> _Task objective_
Output only the lines of the entries that follow, starting at the one with "Рюкзаки походные (53, 843)" and running down to the one with "CAPITA (50, 204)", both included and unchanged.

Records drawn from a dataset

####################

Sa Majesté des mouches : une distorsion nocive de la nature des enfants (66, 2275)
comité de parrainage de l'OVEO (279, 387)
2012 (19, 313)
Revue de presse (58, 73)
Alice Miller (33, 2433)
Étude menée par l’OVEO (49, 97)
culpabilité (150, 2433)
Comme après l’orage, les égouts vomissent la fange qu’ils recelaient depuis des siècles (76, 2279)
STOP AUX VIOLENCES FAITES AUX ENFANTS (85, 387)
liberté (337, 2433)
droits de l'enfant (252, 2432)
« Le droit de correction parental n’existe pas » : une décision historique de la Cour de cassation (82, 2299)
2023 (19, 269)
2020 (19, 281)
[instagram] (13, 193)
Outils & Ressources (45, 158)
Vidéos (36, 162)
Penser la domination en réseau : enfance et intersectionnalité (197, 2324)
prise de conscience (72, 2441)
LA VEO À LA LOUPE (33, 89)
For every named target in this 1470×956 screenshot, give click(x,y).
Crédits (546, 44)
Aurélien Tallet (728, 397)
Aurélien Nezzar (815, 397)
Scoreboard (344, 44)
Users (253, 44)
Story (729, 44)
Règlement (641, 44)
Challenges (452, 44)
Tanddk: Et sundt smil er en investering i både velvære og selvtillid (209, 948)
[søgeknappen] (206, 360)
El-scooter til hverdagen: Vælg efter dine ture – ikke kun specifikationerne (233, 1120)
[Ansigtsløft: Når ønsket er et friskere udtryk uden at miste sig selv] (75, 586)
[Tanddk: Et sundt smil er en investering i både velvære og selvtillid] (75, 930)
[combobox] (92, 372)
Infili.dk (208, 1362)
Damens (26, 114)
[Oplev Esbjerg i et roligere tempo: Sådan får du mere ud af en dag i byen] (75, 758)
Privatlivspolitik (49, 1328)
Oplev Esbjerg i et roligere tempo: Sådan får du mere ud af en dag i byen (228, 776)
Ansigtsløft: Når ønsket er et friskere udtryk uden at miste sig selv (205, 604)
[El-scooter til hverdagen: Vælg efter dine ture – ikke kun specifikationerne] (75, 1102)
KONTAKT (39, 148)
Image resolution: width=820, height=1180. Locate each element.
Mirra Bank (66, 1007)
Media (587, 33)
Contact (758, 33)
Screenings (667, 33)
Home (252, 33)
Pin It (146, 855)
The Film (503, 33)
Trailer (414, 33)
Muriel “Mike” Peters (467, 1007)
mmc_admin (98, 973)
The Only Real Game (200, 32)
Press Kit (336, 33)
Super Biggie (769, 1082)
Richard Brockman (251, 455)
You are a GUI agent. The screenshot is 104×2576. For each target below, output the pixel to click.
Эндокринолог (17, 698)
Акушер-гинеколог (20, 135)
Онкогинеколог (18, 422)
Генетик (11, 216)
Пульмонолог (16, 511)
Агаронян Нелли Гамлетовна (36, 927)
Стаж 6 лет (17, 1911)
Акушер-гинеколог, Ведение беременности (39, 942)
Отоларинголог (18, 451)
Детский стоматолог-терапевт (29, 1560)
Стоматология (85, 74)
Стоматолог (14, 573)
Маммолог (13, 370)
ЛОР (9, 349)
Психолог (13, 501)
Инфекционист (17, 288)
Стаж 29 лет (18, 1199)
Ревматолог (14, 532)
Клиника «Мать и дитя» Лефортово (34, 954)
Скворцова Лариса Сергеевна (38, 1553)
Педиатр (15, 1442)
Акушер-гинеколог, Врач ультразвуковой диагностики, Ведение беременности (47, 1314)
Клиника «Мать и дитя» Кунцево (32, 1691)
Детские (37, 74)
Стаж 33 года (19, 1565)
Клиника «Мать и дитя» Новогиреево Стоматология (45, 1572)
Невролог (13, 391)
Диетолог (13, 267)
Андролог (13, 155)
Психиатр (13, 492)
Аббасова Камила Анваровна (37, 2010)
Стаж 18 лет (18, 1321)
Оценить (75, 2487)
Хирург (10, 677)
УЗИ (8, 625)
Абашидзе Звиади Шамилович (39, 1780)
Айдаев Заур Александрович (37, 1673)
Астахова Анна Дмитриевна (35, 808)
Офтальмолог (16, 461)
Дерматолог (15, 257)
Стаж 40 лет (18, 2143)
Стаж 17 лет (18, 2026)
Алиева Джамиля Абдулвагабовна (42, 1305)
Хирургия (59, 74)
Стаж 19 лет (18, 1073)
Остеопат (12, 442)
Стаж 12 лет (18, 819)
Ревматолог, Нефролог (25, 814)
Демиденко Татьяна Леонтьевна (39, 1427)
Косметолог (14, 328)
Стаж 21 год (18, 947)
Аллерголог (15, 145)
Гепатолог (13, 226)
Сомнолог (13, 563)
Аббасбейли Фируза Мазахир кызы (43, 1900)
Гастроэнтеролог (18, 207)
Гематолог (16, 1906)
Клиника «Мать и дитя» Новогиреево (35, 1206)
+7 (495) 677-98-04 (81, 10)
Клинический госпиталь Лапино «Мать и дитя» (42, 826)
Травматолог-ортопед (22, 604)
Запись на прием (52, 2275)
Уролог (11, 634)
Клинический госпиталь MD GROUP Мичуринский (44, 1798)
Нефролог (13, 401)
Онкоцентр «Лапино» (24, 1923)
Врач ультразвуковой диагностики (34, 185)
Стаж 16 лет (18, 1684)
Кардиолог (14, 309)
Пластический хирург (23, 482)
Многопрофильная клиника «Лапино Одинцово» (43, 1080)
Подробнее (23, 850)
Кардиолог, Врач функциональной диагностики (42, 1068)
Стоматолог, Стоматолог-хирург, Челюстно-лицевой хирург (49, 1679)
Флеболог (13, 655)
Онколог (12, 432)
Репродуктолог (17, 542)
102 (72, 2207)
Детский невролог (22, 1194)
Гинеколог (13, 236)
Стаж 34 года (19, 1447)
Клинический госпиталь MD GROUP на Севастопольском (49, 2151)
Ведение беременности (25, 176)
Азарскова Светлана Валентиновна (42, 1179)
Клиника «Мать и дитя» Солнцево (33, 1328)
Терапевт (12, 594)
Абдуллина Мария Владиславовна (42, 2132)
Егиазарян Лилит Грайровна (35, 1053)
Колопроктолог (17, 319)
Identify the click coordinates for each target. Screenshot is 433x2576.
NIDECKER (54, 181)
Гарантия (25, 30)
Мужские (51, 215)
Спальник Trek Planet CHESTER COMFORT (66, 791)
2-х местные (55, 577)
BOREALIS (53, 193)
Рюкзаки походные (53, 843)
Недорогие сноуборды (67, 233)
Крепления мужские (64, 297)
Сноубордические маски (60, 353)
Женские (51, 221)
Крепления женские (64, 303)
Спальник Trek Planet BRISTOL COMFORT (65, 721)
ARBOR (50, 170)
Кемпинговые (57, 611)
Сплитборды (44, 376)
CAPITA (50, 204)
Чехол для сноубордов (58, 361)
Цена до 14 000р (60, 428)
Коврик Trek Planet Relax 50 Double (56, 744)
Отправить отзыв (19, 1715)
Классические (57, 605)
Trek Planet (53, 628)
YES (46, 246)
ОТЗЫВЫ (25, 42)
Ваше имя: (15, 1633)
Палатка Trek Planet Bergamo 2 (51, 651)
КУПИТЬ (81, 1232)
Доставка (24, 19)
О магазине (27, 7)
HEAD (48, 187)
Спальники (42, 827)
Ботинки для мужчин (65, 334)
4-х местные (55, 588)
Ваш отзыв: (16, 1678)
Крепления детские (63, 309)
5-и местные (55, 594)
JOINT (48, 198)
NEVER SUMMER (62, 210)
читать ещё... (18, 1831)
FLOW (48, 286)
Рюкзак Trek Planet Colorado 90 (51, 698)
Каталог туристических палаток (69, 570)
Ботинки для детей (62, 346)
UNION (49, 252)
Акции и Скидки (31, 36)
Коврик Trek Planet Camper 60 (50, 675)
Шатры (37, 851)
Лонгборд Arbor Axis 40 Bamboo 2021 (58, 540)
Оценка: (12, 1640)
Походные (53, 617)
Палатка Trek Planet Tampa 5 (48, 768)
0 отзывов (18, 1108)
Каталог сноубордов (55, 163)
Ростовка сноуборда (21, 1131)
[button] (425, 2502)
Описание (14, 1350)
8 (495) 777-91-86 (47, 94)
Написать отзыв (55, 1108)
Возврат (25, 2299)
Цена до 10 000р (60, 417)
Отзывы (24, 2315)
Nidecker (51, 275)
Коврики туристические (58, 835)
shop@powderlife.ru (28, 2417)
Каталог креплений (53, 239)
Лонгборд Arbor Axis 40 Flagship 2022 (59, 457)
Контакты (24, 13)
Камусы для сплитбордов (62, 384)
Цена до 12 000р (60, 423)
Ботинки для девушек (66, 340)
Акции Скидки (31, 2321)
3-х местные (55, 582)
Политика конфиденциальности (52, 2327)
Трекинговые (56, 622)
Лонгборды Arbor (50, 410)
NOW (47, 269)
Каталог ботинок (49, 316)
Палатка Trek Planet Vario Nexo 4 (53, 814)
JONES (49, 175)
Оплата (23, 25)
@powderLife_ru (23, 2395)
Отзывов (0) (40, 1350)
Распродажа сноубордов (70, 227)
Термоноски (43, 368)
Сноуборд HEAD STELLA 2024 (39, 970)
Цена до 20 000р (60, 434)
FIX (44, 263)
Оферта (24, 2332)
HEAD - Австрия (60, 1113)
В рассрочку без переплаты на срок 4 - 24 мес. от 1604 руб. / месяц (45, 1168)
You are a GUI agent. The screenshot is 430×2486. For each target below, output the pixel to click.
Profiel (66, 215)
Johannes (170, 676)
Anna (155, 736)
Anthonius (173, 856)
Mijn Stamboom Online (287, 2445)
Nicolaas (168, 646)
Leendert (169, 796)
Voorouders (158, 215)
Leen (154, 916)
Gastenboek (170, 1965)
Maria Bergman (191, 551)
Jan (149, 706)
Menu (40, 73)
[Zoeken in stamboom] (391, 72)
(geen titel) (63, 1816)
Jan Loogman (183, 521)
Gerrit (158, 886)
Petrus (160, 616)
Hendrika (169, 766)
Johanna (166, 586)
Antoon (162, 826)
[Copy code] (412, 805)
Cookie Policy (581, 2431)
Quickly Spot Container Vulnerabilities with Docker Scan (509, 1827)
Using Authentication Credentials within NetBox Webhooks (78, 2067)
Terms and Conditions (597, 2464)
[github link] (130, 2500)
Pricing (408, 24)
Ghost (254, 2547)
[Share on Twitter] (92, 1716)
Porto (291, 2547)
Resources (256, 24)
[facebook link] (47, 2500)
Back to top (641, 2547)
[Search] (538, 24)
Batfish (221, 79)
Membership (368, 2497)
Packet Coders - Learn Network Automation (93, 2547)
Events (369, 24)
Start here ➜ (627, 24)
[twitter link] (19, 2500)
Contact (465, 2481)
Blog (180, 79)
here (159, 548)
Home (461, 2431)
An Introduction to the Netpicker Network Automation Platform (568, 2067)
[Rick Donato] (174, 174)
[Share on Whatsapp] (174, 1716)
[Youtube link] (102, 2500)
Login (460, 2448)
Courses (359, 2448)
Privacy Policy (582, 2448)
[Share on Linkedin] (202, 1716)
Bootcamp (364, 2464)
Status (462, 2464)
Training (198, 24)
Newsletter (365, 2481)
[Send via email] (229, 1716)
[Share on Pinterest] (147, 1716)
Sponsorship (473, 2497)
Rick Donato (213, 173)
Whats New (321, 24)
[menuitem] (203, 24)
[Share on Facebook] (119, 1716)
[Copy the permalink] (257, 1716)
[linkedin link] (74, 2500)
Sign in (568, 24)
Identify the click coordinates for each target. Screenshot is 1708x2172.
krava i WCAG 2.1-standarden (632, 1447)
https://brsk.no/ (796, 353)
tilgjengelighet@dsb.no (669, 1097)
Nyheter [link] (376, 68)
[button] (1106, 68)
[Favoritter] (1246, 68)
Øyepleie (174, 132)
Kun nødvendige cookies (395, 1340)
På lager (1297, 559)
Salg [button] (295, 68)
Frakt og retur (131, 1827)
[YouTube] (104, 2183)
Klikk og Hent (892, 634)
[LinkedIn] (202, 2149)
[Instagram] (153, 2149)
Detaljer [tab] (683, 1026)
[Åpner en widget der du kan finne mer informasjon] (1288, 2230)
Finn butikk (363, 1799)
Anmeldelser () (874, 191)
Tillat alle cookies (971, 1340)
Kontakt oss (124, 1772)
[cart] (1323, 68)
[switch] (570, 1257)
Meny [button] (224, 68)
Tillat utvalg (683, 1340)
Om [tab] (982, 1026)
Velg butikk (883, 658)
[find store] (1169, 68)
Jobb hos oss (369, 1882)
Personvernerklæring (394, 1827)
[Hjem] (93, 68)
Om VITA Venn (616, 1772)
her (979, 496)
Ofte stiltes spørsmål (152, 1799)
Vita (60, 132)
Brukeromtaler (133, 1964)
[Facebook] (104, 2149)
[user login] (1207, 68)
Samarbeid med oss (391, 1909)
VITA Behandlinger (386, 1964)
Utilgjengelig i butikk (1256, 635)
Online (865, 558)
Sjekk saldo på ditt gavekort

####################

> _Answer for this exercise_
Рюкзаки походные (53, 843)
Недорогие сноуборды (67, 233)
Крепления мужские (64, 297)
Сноубордические маски (60, 353)
Женские (51, 221)
Крепления женские (64, 303)
Спальник Trek Planet BRISTOL COMFORT (65, 721)
ARBOR (50, 170)
Кемпинговые (57, 611)
Сплитборды (44, 376)
CAPITA (50, 204)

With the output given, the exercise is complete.